Page excerpt >>
*** Block opens ***
HEPAFORCE®AIR Negative Air Machines & Scrubbers

Common Problems with Negative Air Machine Setup

Posted by HEPACART on Feb 27 2017 10:18 PM

A negative air machine is a critical tool in your dust containment arsenal. Without the ability to create a negative air pressure environment, it becomes virtually impossible to ensure that all hazardous particles are properly contained.

If you have not worked with negative air machines before, figuring out how to set one up to meet all containment measures may seem a bit daunting, but it does not have to be. Below are a few tips to ensure you set up your containment area to provide a clean, safe work environment for patients, workers, and any surrounding personnel.

Improper Area Containment

Negative air machines can only be effective when the entire job site or containment area is properly walled off from the surrounding building. To create a safe space for dust containment, permanent or temporary barriers must enclose the space so that a negative air pressure environment can exist. The best way to ensure a space is set up correctly is by continuously monitoring the air pressure in the containment area.
*** Block closes ***
The data >>
*** Block opens ***
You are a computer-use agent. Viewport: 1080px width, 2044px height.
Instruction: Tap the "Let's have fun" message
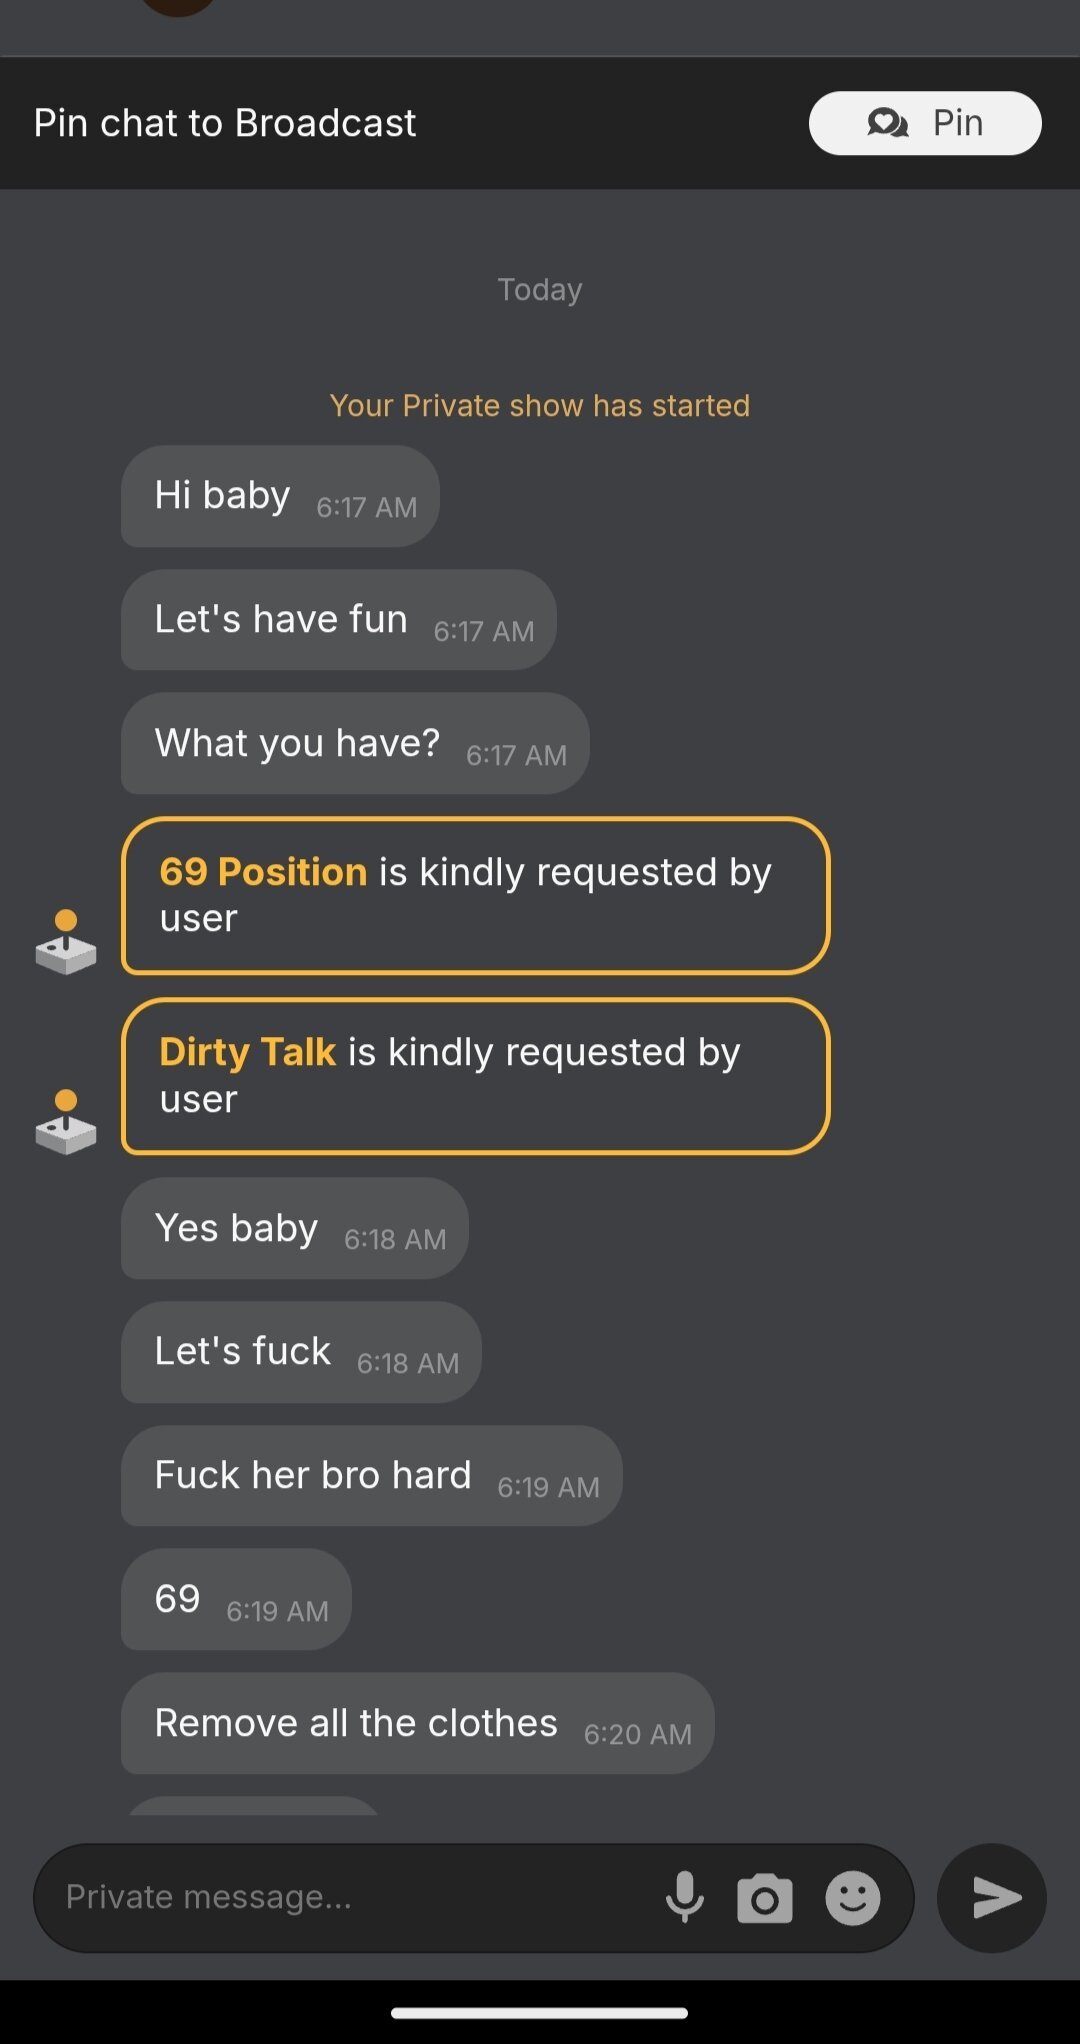pos(338,620)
*** Block closes ***
What is expected >>
The post on negative air machine setup says who the containment area should provide a clean, safe work environment for. List each of those groups.

Solution >>
Patients, workers, and any surrounding personnel.